The Red Queen says "you can run and run and run, but you don’t go anywhere". Which we interpret as an evolutionary Arms Race. A parasite infects a host, the host in turn evolves defense mechanisms against the parasite to increase it’s own survival, and in turn the parasite evolves a mechanism to more efficiently infect the host (to increase transmission), etc….

3. Draw an imaginary phylogenetic tree to identify all of the key features discussed in class. (node, branches, outgroup, sister taxa, root, taxa)
4. Explain how "Muller’s ratchet" can be used to explain the evolution of sex.

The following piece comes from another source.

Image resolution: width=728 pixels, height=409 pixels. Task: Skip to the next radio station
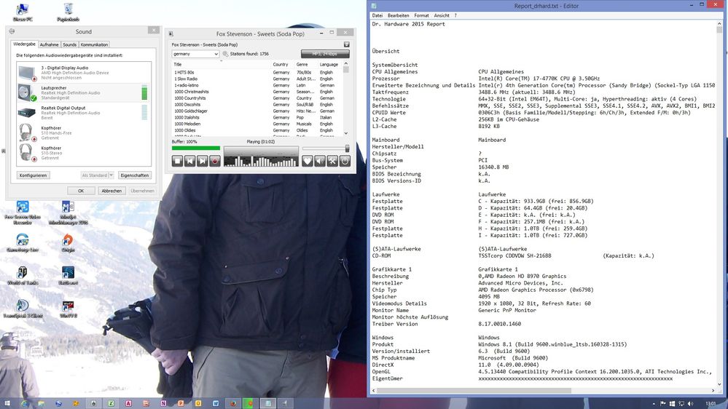pyautogui.click(x=203, y=161)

Muller’s ratchet is the concept that asexuals can not purge mutations. All individuals (sexual and asexual) gain mutations, and because asexual offspring are clones they all inherit their mom’s mutations. They can only acquire more mutations, but never less. Thus the number of mutations increases in most generations, and eventually one of those mutations will be deleterious and an entire line of clones will die. Sexuals can purge mutations through recombination of gametes and therefore a smaller proportion of the entire population will die from deleterious mutations.

5) What is the neutral theory of evolution?

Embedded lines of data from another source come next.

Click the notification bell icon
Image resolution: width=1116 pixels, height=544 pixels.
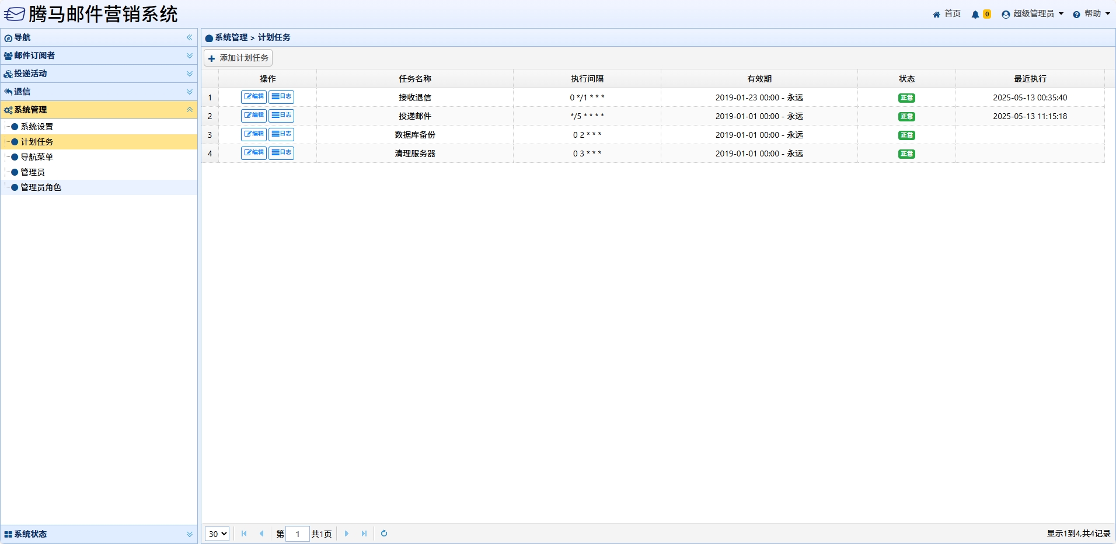(x=975, y=15)
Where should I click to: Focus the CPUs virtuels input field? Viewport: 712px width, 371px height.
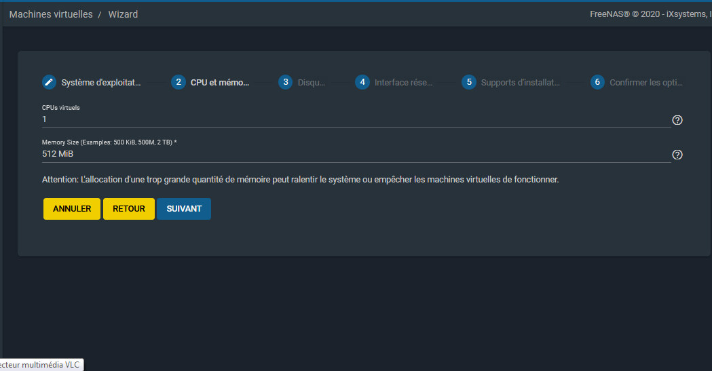point(356,119)
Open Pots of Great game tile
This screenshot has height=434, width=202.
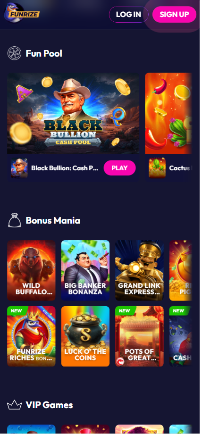point(139,336)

The neutral theory refers to mutations that are "neutral", meaning that selection does not act on them. These can be any mutation in 1) non-coding regions (introns….), 2) any change in one of the 3 base pairs of a codon that does not change the amino acid that is coded for by that codon, 3) or any switch of one amino acid for another that does not give a drastic change in polarity or size. Neutral mutations do not get hidden by selection, and are thus useful time markers (assuming a constant rate) in phylogenetic analysis.

6. What is a molecular clock, and how can it be used in the study of evolution?

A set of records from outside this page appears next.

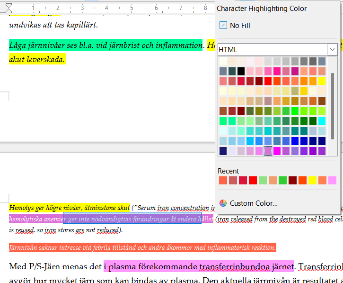343x283 pixels.
Task: Pick the magenta swatch in last row
Action: [x=277, y=151]
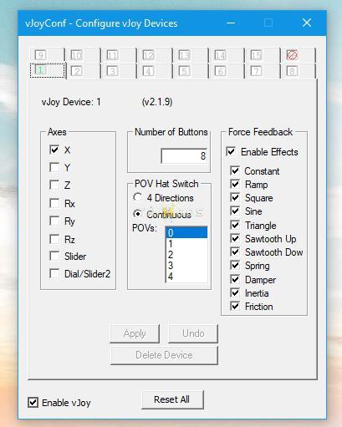Click the Number of Buttons field
Viewport: 342px width, 427px height.
pos(184,156)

A molecular clock is a reference to time information that can be inferred from the rates of mutation in particular sites of the genome. If we assume that rates of mutation are fairly constant within a region of DNA (over a long period of time), we can count the number of base pair changes in that region between two species and extrapolate back to a time when they both had the same DNA sequence: ie when they diverged from a common ancestor.

7. Why would parasites become less nasty? And how do hosts respond?

Parasites may become less nasty if they pass on more copies of themselves by not killing the host as rapidly than if they decimate the host immediately. The benefit of passing on more "progeny" will be selected for in the subsequent generations. A host may develop resistance to a parasite, because if fitness (# of offspring) is reduced by having the parasite, those who are no susceptible to the parasite (or who get a novel mutation for resistance) will leave more offspring in the next few generations (strong selection for that trait).

8. How does "Rice’s ratchet" differ from "Muller’s ratchet".

Rice’s concept adds the possibility of longitudinal parasites (parasites passed on to progeny). Thus not only are asexuals not able to purge mutations, but they also can receive a parasite that has infected their mom. Because the offspring are clones of their mom, they will not have a resistance gene unless and thus have lower fitness than asexuals that do. So very few asexuals survive a parasite (and will probably die off from a deleterious mutation!!). Sexuals who have the resistance gene pass it on to progeny, but since each offspring has two parents, they only need to get the gene from one of the adults.

9. Draw the most parsimonious phylogenetic tree using the below data. Be sure to indicate the appearance of traits on your tree.

	Spots	Poison	Strong legs	Sticky tongue
Tree frog	-	-	+	+
Rock frog	-	-	-	+
Arrow frog	+	+	+	+
Jumping frog	+	-	+	+
Giant Iguana	-	-	-	-



10. Why are phylogenetic trees useful in the study of traits?

Phylogenetic trees can sometimes allow you to make inferences about when traits arose in relation to other traits. For example, when studying sexual selection, you might wonder which came first: female preference for some "trait", or the development of the "trait" in males. The example of Swordtail fish, is an example of this type of analysis. By creating a phylogeny based on genetic data and comparing it to choice experiments using a few different species (but still closely related), Basolo was able to show that female preference predates the male "sword" trait. However, there are two important things to remember: 1) a phylogeny is only a hypothesis and could change depending on the data used to build it, and on how unresolved branches are placed 2) the characters used to construct the tree can not be the same characters which you are interested in. (so don’t use the presence of a sword to construct the tree for the above example!!!).

11. Ring species: All morphs (A-G) can interbreed with their neighbor but with nobody else. (ie B can interbreed with A and C but not with any of the others). The only exception is A cannot interbreed with G. Are these separate species? If so which ones?